JAKARTA – Program deradikalisasi tidak akan berhasil bila hanya mengandalkan satu pihak. Tapi deradikalisasi butuh kerjasama solid dan berkesinambungan antara para pelaksanan program deradikalisasi yaitu Direktorat Jendral Pemasyarakatan (Ditjen PAS) Kementerian Hukum dan Hak Asasi Manusia (HAM), Badan Nasional Penanggulangan Terorisme (BNPT), dan Detasemen 88 Antiteror Mabes Polri.
Pasalnya, deradikalisasi dilakukan terhadap sasaran saat setelah penangkapan, proses hukum, pembinaan di dalam lapas, sampai kemudian bebas dan kembali ke masyarakat.

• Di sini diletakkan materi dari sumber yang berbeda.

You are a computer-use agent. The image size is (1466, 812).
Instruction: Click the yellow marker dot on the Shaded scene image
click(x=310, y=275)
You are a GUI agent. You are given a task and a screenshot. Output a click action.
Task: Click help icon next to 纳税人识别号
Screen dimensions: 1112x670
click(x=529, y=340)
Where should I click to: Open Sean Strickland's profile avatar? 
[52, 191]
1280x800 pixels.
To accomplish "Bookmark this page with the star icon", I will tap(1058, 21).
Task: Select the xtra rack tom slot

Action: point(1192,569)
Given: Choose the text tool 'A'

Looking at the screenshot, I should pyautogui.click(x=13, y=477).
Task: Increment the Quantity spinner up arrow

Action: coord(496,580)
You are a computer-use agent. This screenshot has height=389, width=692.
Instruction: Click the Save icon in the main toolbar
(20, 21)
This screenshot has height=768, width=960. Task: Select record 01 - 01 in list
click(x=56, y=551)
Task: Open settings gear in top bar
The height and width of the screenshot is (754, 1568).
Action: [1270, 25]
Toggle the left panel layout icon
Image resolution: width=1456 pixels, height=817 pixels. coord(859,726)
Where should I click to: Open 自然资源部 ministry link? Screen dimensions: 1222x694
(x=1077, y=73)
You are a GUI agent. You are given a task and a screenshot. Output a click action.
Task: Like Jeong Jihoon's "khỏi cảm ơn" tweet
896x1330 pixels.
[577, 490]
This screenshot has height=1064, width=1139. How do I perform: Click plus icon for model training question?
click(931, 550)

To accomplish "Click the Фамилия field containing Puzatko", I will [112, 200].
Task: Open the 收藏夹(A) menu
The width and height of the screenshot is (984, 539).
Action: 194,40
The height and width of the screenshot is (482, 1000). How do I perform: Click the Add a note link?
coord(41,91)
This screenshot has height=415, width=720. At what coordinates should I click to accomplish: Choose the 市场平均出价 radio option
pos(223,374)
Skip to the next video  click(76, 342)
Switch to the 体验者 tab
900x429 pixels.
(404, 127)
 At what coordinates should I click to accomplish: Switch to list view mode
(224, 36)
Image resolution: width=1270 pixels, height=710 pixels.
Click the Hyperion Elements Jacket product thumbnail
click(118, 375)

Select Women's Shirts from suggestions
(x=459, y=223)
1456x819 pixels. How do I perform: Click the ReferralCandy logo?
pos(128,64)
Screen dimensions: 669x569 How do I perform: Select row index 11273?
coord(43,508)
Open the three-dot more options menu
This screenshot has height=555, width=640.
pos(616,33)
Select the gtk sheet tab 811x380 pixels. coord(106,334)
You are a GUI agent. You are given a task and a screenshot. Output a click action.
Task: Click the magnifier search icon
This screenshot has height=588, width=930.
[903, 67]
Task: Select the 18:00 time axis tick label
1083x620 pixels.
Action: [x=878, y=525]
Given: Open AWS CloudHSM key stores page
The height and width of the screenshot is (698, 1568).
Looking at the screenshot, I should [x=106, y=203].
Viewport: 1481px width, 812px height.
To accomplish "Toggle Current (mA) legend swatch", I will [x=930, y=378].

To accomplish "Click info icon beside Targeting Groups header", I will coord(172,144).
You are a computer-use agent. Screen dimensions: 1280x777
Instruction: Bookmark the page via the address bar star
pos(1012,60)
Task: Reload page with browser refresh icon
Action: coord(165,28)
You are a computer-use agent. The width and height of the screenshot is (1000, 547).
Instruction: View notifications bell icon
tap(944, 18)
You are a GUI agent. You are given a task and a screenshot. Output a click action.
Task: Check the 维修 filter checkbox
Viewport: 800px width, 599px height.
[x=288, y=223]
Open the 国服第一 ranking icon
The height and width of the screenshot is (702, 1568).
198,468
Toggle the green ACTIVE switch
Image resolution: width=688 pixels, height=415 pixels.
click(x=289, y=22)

Hal itulah yang mendasari Direktorat Deradikalisasi BNPT bersama Densus 88 melalui Direktorat Identifikasi Sosial (Idensos) dan Direktorat Pencegahan melakukan pertemuan dalam rangka audiensi dengan Direktur Jenderal Pemasyarakatan (Dirjen PAS) Kemenkum HAM di kantor Ditjen Pas, Jakarta, Senin (6/3/2023).
“Pertemuan adalah bagian penguatan koordinasi dan kerjasama agar bisa bergerak solid bersama agar program deradikalisasi berjalan secara optimal,” ujar Direktur Deradikalisasi BNPT, Brigjen Pol. R. Ahmad Nurwakhid, di Jakarta, Senin (6/3/2023).
Nurwakhid mengatakan, pertemuan ini adalah ajang silaturahmi tiga pihak yaitu BNPT, Densus 88 dan Ditjen PAS dalam membangun soliditas, menyamakan persepsi dan paradigma tentang terorisme dan juga bekerjasama untuk program kerja kedepan yang lebih sinergis dan harmonis dalam upaya penanggulangan terorisme di Indonesia.
“Tujuan kami disini untuk mengevaluasi hambatan dan tantangan yang bisa diselesaikan bersama-sama, harus kompak dan solid, agar tidak diadu domba oleh pihak-pihak lain,” kata dia.
Sementara itu, Dirjen Pemasyarakatan, Irjen. Pol. Reynhard SP Silitonga, menyampaikan apresiasi dan rasa bangga atas kehadiran BNPT dan Densus 88.
“Tugas kami bukanlah pemenjaraan, tetapi pembinaan, maka para klien kami berikan pembinaan kemandirian dan juga pembinaan kepribadian. Namun, pembinaan-pembinaan tersebut tidak dapat dilakukan oleh petugas Lapas saja, maka dibutuhkan adanya kerjasama dengan BNPT dan Densus 88,” ujarnya.
Melalui audiensi ini, ia berharap, soliditas tiga pihak akan terus terjaga dalam upaya penanggulangan terorisme di Indonesia, “Ketika negara bicara tentang terorisme, berbicara tentang deradikalisasi, NKRI, Pancasila, maka kita harus menjadi satu dalam menyelesaikan persoalan-persoalan yang ada,” imbuh Reynhard.
Hal serupa diutarakan Direktur Idensos Densus 88 AT Polri, Brigjen Pol. Arif Makhfudiharto, mengatakan penanganan narapidana terorisme tidak hanya dilakukan ketika di dalam Lapas saja, tetapi juga saat masih berada di dalam Rutan.
“Harapan kami kerjasama ini bisa lebih optimal, dan kami mengharapkan dukungan dalam capacity building untuk menambah kemampuan dan pengetahuan tentang pembinaan napiter dalam Rutan maupun Lapas,” kata Arif.
Sedangkan Direktur Pencegahan Densus 88 AT, Brigjen Pol. Ami Prindani berharap, komunikasi antara Densus 88 AT Polri dengan BNPT dan Ditjen Pemasyarakatan akan terus berlanjut. Pasalnya, penanganan terhadap napiter tidak hanya dilakukan di dalam lapas saja tetapi juga penanganan terhadap keluarganya yang masih diluar.